Прямой. Совершенно прямой. Для меня сдача, смирение перед мужчиной начнется только тогда, когда я признаю в нем Бога. Доверие там, где прямо. Если ты доверяешь, тогда и зажмуриваться не надо. Рука в руке и шаг вместе. Как говорит одна моя подруга, пропасть измеряется не метрами, а секундами.
Ты меня удивила сейчас. У тебя есть подруги?
И не одна. Для женщины крайне необходимо общение с другими женщинами, мы так наполняем друг друга лунной энергией, так в ведах сказано. Чем ярче подруга, тем больше она тебя наполняет, и тем больше ты можешь ей отдать. Я же сейчас говорю про настоящее общение, про обмен, а не про то, когда трындят без запроса. Трындеть, где тебя не просят – это эго, гордыня. А когда тебя просят, и ты делишься своими мыслями, чувствами, переживаниями, опытом – это через тебя говорит Бог.
А ты умеешь «трындеть»?
Конечно, умею. Сколько раз уже замечала: как только начинаю хвалиться или воображать, сразу же прилетает. Сразу же. Говорю себе: иди-ка, девонька, поработай над своей гордыней снова. Если не успеваю поймать этот момент, через неделю прилетает сильнее.
Через неделю? Так быстро?

* О ЗАДАНИИ:
Замените «гордыней» на «гордостью» в отрывке беседы от слов «Конечно, умею. Сколько» до слов «неделю прилетает сильнее.» включительно. Приведите этот отрывок целиком.

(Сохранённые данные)

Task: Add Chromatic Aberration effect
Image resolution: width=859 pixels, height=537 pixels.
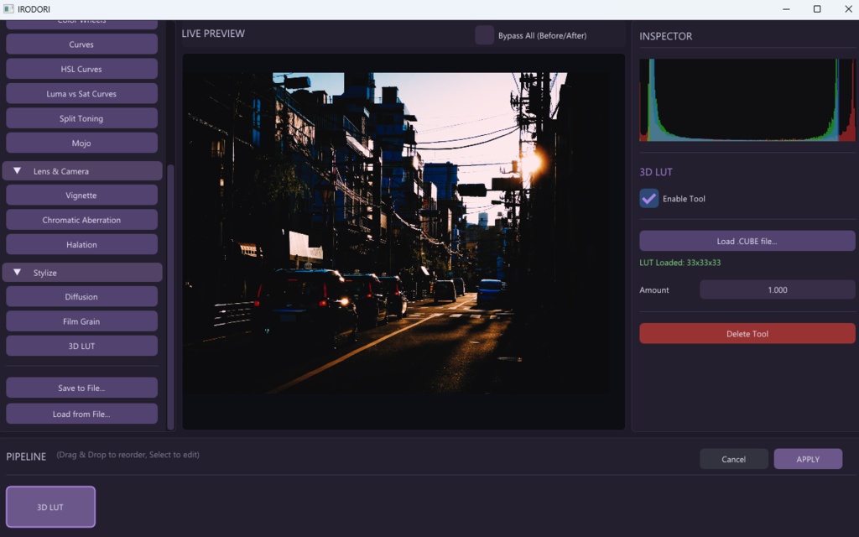Action: click(81, 220)

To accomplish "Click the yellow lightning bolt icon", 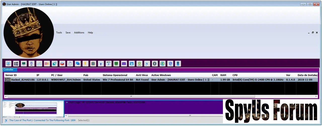I will (x=85, y=64).
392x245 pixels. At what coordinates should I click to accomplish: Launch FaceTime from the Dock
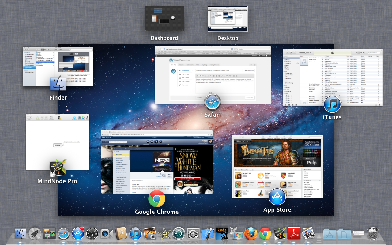pos(106,234)
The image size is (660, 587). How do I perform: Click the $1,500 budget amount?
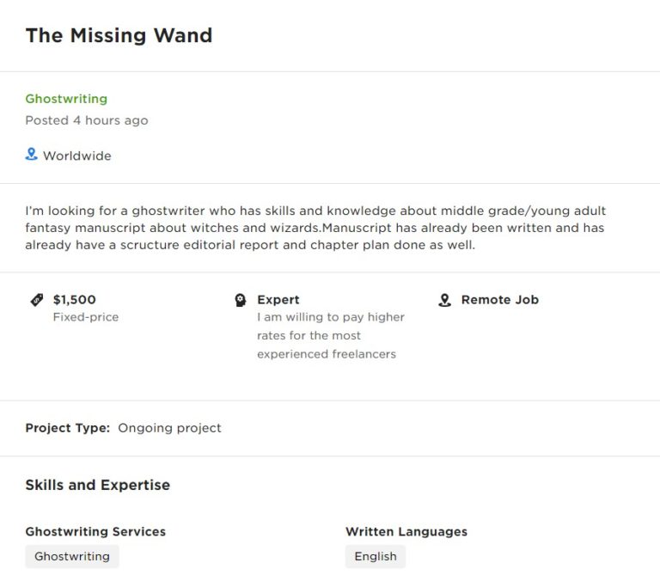(x=75, y=300)
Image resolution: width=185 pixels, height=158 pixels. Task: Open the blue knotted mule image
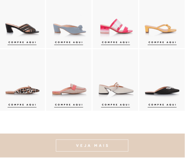click(x=69, y=29)
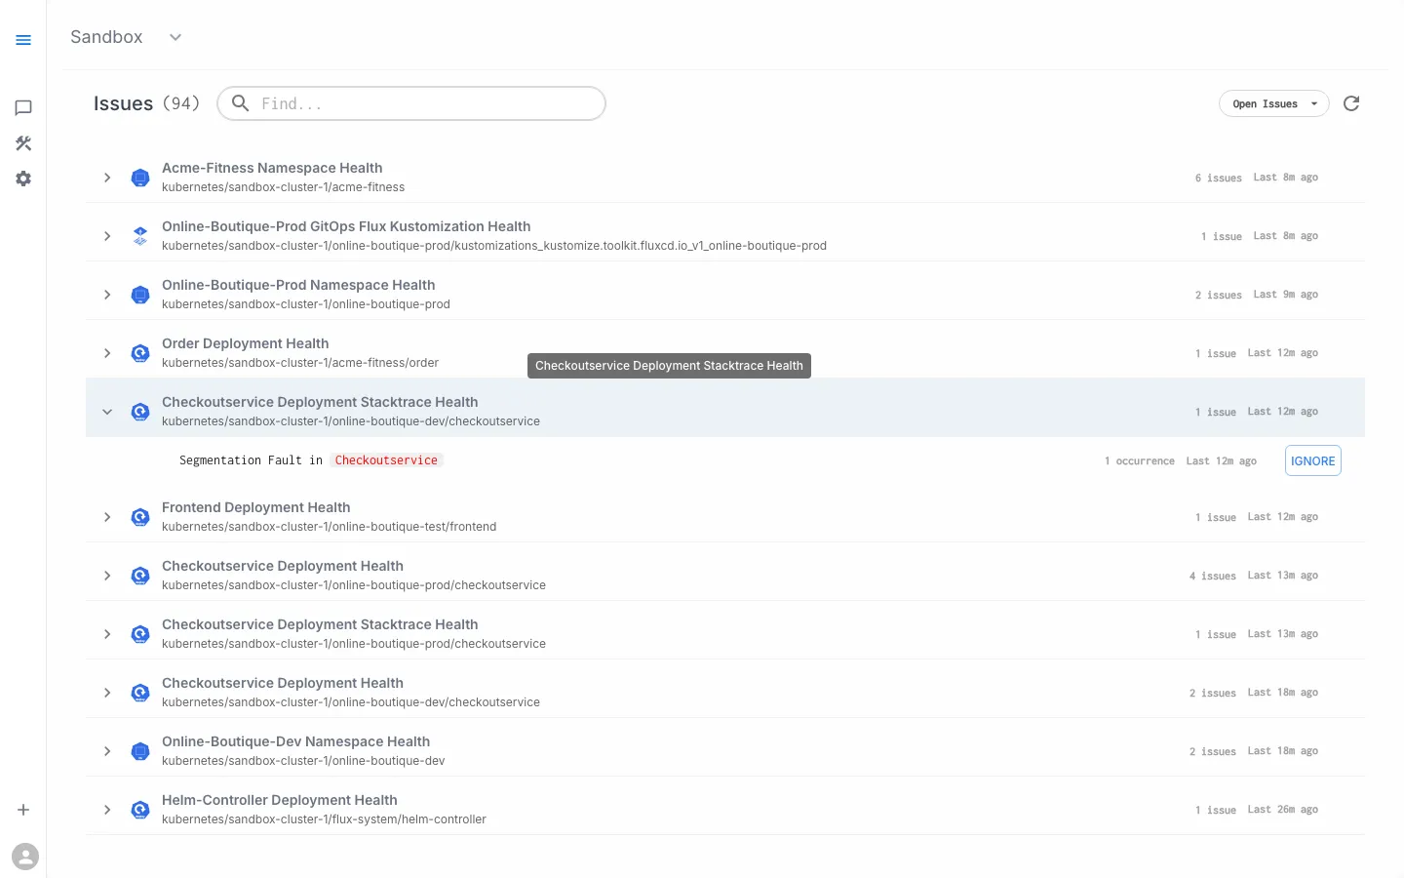Screen dimensions: 1404x878
Task: Click the search magnifier in the Find field
Action: pos(241,102)
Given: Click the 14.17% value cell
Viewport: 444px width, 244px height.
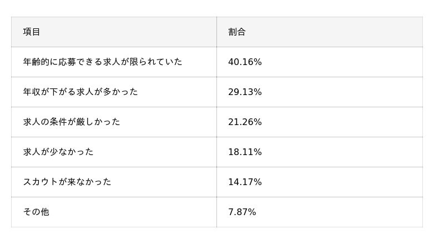Looking at the screenshot, I should tap(245, 182).
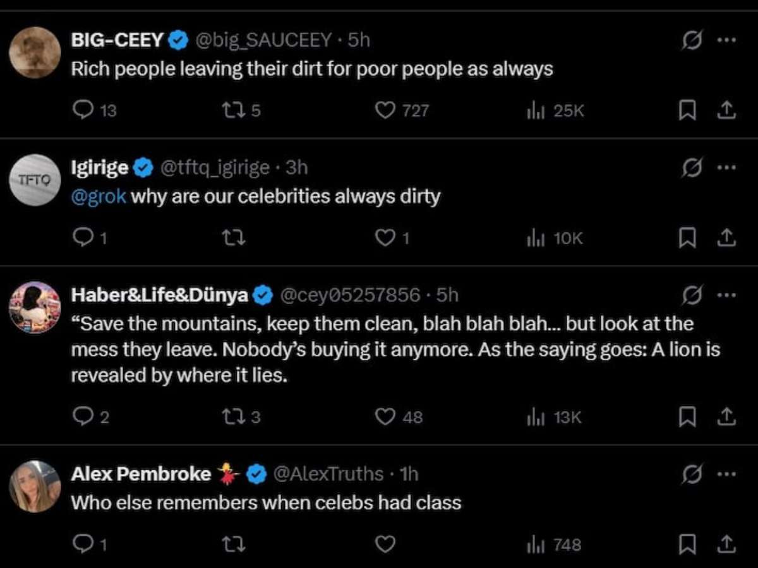Image resolution: width=758 pixels, height=568 pixels.
Task: Open BIG-CEEY's profile picture
Action: pyautogui.click(x=35, y=52)
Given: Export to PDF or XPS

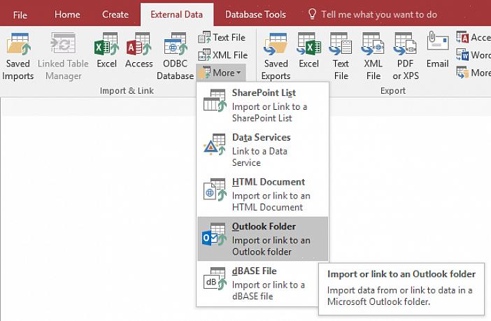Looking at the screenshot, I should [x=406, y=56].
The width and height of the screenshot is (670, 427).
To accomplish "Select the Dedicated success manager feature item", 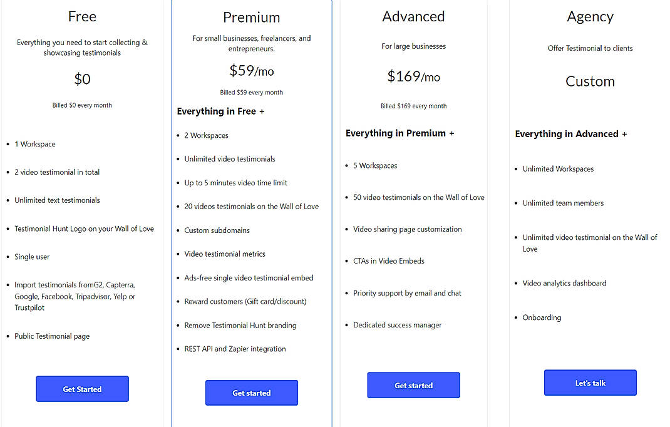I will [x=397, y=324].

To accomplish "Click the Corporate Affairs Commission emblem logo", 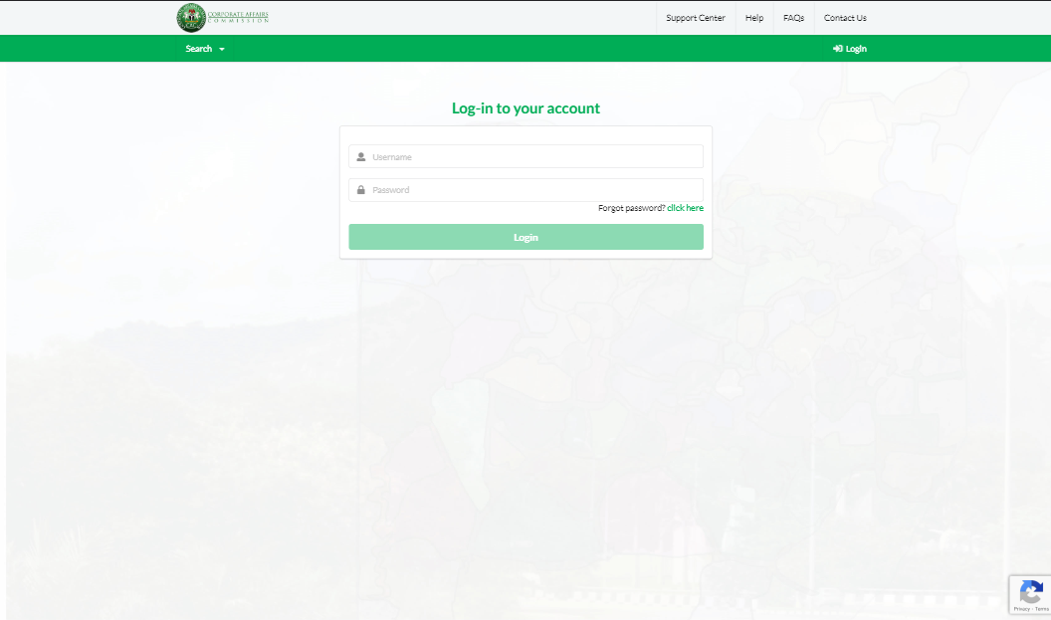I will coord(191,18).
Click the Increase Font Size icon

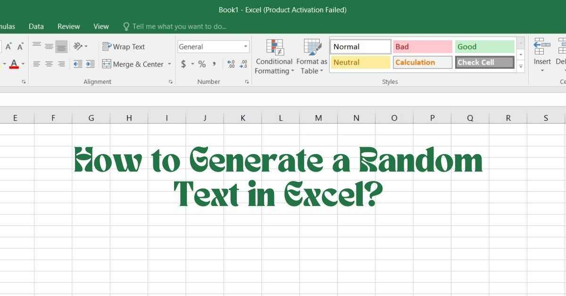click(x=8, y=47)
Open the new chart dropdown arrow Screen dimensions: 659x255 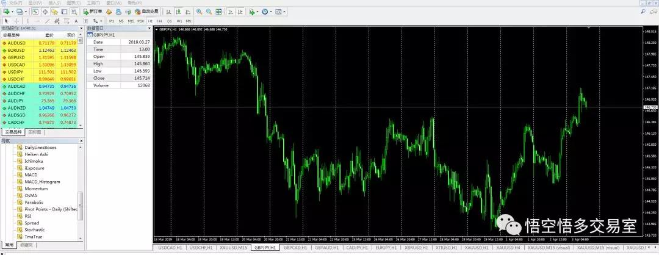point(13,12)
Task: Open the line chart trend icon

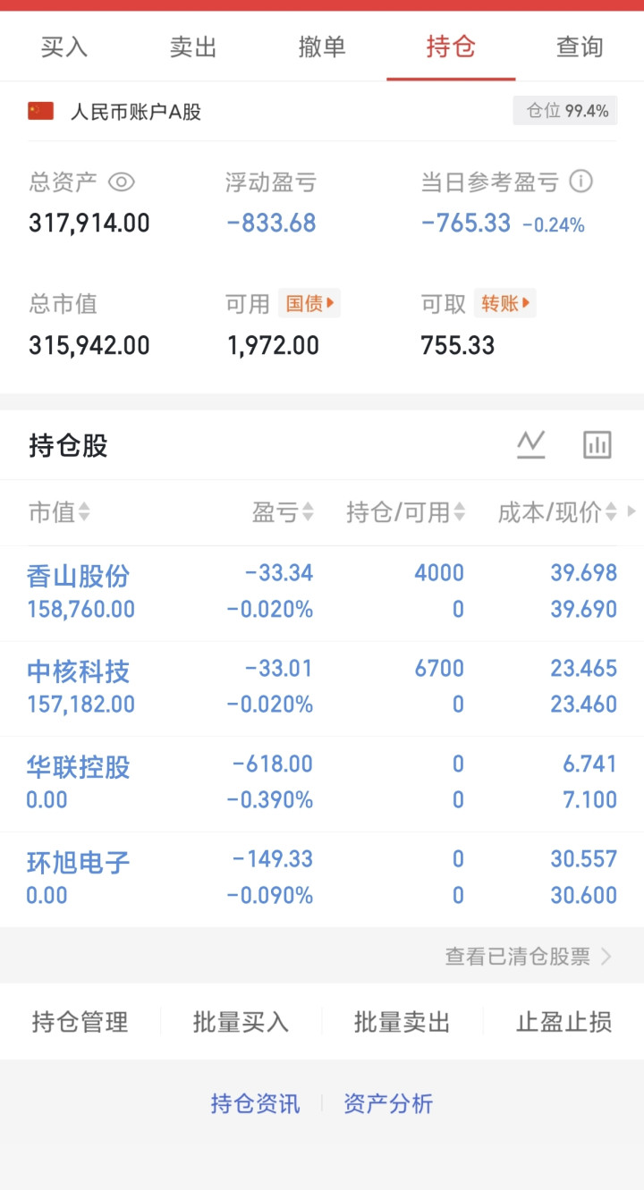Action: (x=531, y=444)
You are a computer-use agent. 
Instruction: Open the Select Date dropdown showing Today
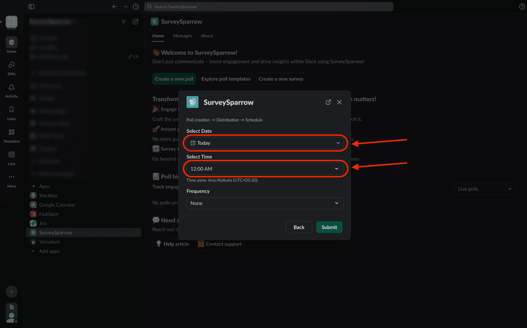(x=265, y=143)
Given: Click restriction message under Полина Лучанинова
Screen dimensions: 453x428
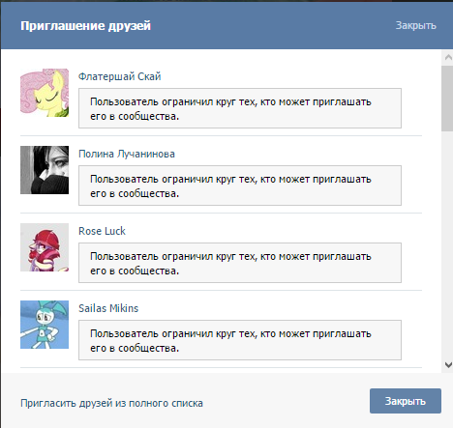Looking at the screenshot, I should [x=240, y=185].
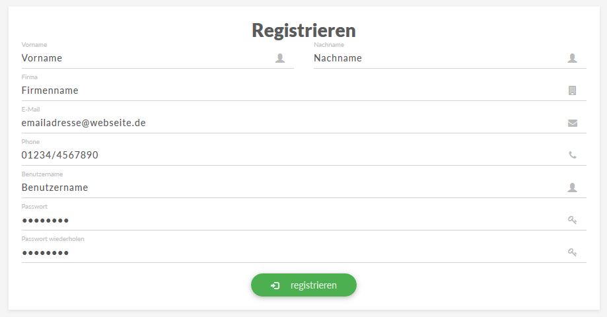Submit the form with the green registrieren button

(x=304, y=285)
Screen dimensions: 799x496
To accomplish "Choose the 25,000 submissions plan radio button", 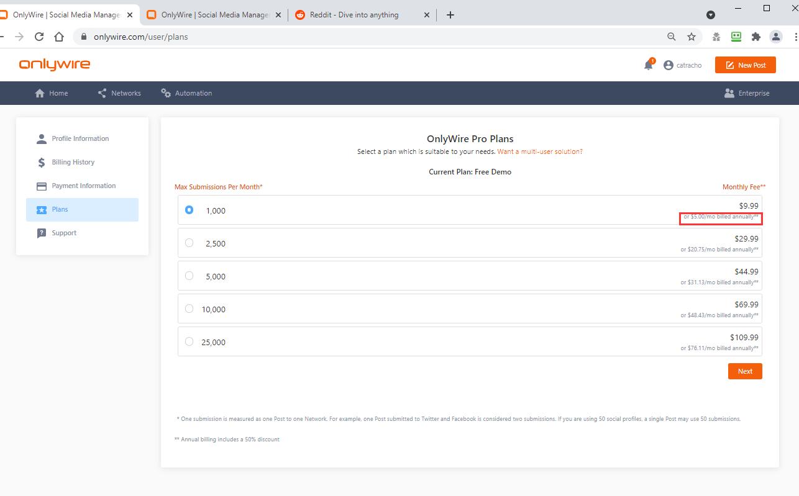I will (x=189, y=341).
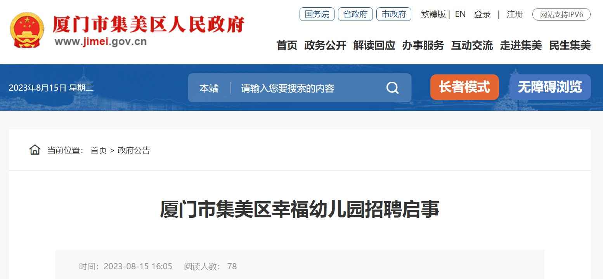Screen dimensions: 603x279
Task: Click the 注册 register link
Action: pos(515,15)
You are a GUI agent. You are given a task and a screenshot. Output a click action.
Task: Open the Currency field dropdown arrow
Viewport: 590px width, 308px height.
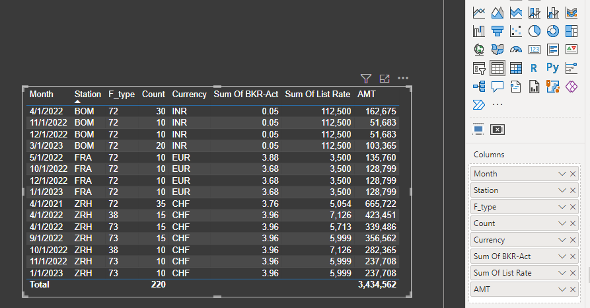point(562,240)
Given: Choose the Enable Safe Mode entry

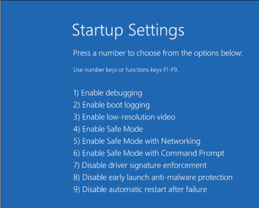Looking at the screenshot, I should click(x=108, y=129).
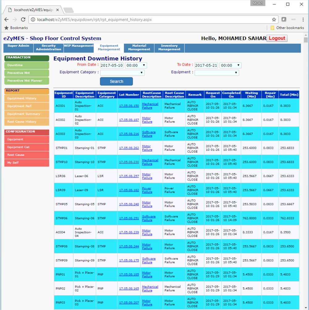
Task: Bookmark this page with the star icon
Action: pyautogui.click(x=274, y=19)
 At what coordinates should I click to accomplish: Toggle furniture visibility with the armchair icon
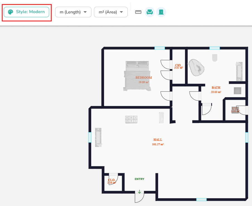point(150,12)
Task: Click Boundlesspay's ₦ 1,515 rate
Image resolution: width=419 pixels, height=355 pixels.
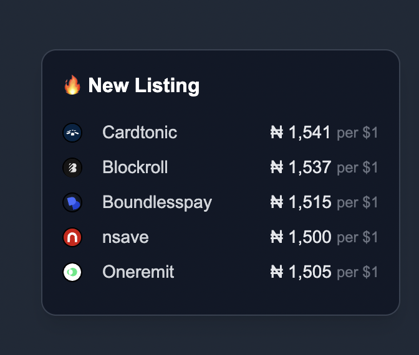Action: (301, 202)
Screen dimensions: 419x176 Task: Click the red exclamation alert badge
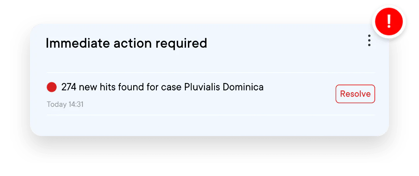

* РЕШЕНИЕ ЗАДАЧИ:
Конечно, умею. Сколько раз уже замечала: как только начинаю хвалиться или воображать, сразу же прилетает. Сразу же. Говорю себе: иди-ка, девонька, поработай над своей гордостью снова. Если не успеваю поймать этот момент, через неделю прилетает сильнее.